## Directions
From start to end of the material below, restate each line exactly.
········
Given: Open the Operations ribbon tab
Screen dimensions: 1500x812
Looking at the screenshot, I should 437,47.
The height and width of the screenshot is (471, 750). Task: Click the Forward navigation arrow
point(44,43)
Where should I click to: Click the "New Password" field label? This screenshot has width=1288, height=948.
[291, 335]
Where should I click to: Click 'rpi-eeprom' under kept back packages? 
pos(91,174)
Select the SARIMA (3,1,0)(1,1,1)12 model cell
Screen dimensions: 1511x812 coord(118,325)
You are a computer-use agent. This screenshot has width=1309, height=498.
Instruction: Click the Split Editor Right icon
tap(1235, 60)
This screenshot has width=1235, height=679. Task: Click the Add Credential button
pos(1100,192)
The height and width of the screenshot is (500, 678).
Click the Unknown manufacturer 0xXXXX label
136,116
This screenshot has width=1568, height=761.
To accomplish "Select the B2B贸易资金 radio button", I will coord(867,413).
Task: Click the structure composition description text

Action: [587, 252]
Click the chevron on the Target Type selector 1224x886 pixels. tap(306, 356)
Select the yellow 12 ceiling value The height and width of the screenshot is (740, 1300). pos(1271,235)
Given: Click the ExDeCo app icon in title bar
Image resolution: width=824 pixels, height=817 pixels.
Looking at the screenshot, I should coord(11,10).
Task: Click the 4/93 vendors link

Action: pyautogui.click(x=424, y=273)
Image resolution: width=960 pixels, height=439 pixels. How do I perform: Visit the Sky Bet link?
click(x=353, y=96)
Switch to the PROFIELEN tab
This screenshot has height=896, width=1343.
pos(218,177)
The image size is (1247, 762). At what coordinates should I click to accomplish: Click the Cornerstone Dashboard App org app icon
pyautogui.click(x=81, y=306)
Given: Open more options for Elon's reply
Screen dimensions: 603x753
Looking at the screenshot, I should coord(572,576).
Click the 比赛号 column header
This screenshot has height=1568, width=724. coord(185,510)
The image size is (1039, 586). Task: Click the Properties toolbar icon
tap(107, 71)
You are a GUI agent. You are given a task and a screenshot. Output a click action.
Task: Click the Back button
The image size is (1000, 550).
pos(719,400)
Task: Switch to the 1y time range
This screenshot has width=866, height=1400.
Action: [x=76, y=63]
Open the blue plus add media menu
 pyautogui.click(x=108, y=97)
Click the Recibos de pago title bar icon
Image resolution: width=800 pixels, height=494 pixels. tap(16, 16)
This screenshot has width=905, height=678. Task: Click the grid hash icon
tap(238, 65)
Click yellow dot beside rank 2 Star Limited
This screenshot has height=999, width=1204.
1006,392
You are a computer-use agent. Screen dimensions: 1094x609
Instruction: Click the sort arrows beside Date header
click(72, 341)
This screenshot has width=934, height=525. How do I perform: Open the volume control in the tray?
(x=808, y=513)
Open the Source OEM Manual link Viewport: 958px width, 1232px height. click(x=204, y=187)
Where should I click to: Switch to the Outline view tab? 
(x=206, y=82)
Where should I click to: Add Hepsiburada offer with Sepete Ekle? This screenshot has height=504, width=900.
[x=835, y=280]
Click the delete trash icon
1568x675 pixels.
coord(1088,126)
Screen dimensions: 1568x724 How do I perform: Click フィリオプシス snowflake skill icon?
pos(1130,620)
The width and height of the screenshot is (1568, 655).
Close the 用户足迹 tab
········
## Response to this task
Given: Open the Operations ribbon tab
Screen dimensions: 1500x812
Looking at the screenshot, I should 437,47.
The height and width of the screenshot is (471, 750). Task: Click the Forward navigation arrow
point(44,43)
Where should I click to: Click the "New Password" field label? This screenshot has width=1288, height=948.
[291, 335]
Where should I click to: Click 'rpi-eeprom' under kept back packages? 
pos(91,174)
Select the SARIMA (3,1,0)(1,1,1)12 model cell
Screen dimensions: 1511x812 coord(118,325)
You are a computer-use agent. This screenshot has width=1309, height=498.
Instruction: Click the Split Editor Right icon
tap(1235, 60)
This screenshot has width=1235, height=679. Task: Click the Add Credential button
pos(1100,192)
The height and width of the screenshot is (500, 678).
Click the Unknown manufacturer 0xXXXX label
136,116
This screenshot has width=1568, height=761.
To accomplish "Select the B2B贸易资金 radio button", I will coord(867,413).
Task: Click the structure composition description text

Action: [587, 252]
Click the chevron on the Target Type selector 1224x886 pixels. tap(306, 356)
Select the yellow 12 ceiling value The height and width of the screenshot is (740, 1300). pos(1271,235)
Given: Click the ExDeCo app icon in title bar
Image resolution: width=824 pixels, height=817 pixels.
Looking at the screenshot, I should coord(11,10).
Task: Click the 4/93 vendors link

Action: pyautogui.click(x=424, y=273)
Image resolution: width=960 pixels, height=439 pixels. How do I perform: Visit the Sky Bet link?
click(x=353, y=96)
Switch to the PROFIELEN tab
This screenshot has height=896, width=1343.
pos(218,177)
The image size is (1247, 762). At what coordinates should I click to accomplish: Click the Cornerstone Dashboard App org app icon
pyautogui.click(x=81, y=306)
Given: Open more options for Elon's reply
Screen dimensions: 603x753
Looking at the screenshot, I should coord(572,576).
Click the 比赛号 column header
This screenshot has height=1568, width=724. coord(185,510)
The image size is (1039, 586). Task: Click the Properties toolbar icon
tap(107, 71)
You are a GUI agent. You are given a task and a screenshot. Output a click action.
Task: Click the Back button
The image size is (1000, 550).
pos(719,400)
Task: Switch to the 1y time range
This screenshot has width=866, height=1400.
Action: [x=76, y=63]
Open the blue plus add media menu
 pyautogui.click(x=108, y=97)
Click the Recibos de pago title bar icon
Image resolution: width=800 pixels, height=494 pixels. tap(16, 16)
This screenshot has width=905, height=678. Task: Click the grid hash icon
tap(238, 65)
Click yellow dot beside rank 2 Star Limited
This screenshot has height=999, width=1204.
1006,392
You are a computer-use agent. Screen dimensions: 1094x609
Instruction: Click the sort arrows beside Date header
click(72, 341)
This screenshot has width=934, height=525. How do I perform: Open the volume control in the tray?
(x=808, y=513)
Open the Source OEM Manual link Viewport: 958px width, 1232px height. click(x=204, y=187)
Where should I click to: Switch to the Outline view tab? 
(x=206, y=82)
Where should I click to: Add Hepsiburada offer with Sepete Ekle? This screenshot has height=504, width=900.
[x=835, y=280]
Click the delete trash icon
1568x675 pixels.
coord(1088,126)
Screen dimensions: 1568x724 How do I perform: Click フィリオプシス snowflake skill icon?
pos(1130,620)
The width and height of the screenshot is (1568, 655).
Close the 用户足迹 tab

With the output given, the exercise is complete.